If a patient presents through the ED and is treated and released codes 99281-99285 are to be billed correct?

What if a patient presents through the ED and is admitted to observation or inpatient status. Codes 99218-99220 (observation) or 99221-99223(initial inpatient) depending on status should be billed by physician first encounter and not the ED charges correct?


----------



## AuntJoyce (May 21, 2010)

*Emergency Department Charges*

Since I don't know the specialty of your doc(s), I will elaborate on both ends:

An emergency room physician will always bill within the codes 99281 - 99285 regardless of whether the patient is treated and released or discharged.  Remember that if the emergency room doc decides that the patient needs to be admitted, he/she will call in the covering physician or the hospitalist service and it will be that physician who actually takes on the admit.
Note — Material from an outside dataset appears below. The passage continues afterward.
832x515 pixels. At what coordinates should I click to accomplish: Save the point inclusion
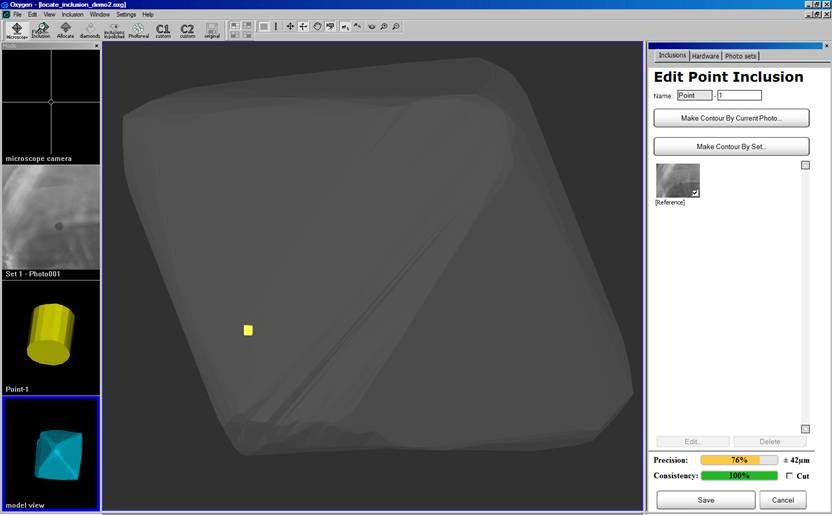point(705,500)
A non-emergency room physician who sees a patient in the emergency room and treats and releases this patient will also bill from the above codes.

A non-emergency room physician who sees a patient in the emergency room and then admits that patient to either observation status or in-patient status will then take that emergency room evaluation and it will become the admit H&P and no code from 99281 - 99285 will be utilized.

Hope this helps,

Joyce


----------